EXERCISE: Output the items verbatim, from the first line of the items up to and including the line containing "click(x=80, y=357)".

A run of items
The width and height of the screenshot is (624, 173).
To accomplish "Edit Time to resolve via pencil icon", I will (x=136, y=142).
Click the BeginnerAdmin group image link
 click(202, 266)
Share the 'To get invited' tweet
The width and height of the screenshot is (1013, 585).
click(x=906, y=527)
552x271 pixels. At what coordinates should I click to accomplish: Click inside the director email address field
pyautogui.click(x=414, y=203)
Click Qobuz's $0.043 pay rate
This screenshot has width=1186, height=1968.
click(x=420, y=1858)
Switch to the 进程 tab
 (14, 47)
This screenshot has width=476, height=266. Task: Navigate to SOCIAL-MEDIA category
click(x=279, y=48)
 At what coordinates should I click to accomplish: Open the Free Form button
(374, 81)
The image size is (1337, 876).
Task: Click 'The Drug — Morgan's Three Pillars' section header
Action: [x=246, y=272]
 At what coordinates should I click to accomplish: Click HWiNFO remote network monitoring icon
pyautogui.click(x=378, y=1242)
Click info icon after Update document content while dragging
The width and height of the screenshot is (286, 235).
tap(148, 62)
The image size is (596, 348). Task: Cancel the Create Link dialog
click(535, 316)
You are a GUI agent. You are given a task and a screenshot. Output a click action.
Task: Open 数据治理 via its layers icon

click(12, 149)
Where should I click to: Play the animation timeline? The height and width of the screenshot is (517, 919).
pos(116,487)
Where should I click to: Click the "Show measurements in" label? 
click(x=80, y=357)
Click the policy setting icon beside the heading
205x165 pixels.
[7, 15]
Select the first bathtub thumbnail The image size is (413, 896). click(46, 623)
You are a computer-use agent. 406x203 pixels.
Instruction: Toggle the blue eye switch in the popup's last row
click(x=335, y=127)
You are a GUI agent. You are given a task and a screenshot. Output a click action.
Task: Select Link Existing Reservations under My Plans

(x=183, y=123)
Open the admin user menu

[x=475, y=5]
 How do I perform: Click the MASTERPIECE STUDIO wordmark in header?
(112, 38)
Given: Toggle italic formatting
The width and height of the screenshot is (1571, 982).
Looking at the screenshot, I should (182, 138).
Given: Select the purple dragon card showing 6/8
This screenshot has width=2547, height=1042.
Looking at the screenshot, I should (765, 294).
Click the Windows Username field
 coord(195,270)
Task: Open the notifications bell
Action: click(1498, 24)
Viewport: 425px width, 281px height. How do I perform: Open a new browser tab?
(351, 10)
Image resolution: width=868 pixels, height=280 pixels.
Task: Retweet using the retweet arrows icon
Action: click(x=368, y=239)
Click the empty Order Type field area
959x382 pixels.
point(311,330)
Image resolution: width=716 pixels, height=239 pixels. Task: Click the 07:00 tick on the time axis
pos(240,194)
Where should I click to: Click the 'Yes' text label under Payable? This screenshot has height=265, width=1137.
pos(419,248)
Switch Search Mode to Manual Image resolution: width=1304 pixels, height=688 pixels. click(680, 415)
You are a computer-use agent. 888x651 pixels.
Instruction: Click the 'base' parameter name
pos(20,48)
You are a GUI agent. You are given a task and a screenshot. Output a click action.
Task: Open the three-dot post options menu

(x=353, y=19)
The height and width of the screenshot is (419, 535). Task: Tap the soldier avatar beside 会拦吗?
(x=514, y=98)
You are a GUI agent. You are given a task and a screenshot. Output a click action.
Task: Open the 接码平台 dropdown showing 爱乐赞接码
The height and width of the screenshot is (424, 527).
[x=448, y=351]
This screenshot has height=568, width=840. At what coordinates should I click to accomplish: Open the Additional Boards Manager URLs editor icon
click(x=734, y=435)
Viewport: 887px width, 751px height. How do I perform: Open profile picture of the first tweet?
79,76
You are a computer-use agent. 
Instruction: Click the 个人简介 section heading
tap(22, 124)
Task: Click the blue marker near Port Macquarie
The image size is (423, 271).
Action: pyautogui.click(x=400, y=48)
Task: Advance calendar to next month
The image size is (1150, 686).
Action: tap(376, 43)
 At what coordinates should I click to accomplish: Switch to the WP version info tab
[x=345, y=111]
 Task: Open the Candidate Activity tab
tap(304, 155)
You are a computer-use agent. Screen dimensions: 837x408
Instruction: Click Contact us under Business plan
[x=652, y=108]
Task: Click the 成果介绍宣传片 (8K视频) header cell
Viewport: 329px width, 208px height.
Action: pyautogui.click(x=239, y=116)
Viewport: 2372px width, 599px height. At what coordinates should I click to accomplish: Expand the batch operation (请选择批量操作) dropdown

OUTPUT FOR THIS TASK:
The width and height of the screenshot is (624, 173).
To accomplish "Edit Time to resolve via pencil icon", I will (x=136, y=142).
Click the BeginnerAdmin group image link
 click(202, 266)
Share the 'To get invited' tweet
The width and height of the screenshot is (1013, 585).
click(x=906, y=527)
552x271 pixels. At what coordinates should I click to accomplish: Click inside the director email address field
pyautogui.click(x=414, y=203)
Click Qobuz's $0.043 pay rate
This screenshot has width=1186, height=1968.
click(x=420, y=1858)
Switch to the 进程 tab
 (14, 47)
This screenshot has width=476, height=266. Task: Navigate to SOCIAL-MEDIA category
click(x=279, y=48)
 At what coordinates should I click to accomplish: Open the Free Form button
(374, 81)
The image size is (1337, 876).
Task: Click 'The Drug — Morgan's Three Pillars' section header
Action: [x=246, y=272]
 At what coordinates should I click to accomplish: Click HWiNFO remote network monitoring icon
pyautogui.click(x=378, y=1242)
Click info icon after Update document content while dragging
The width and height of the screenshot is (286, 235).
tap(148, 62)
The image size is (596, 348). Task: Cancel the Create Link dialog
click(535, 316)
You are a GUI agent. You are given a task and a screenshot. Output a click action.
Task: Open 数据治理 via its layers icon

click(12, 149)
Where should I click to: Play the animation timeline? The height and width of the screenshot is (517, 919).
pos(116,487)
Where should I click to: Click the "Show measurements in" label? 
click(x=80, y=357)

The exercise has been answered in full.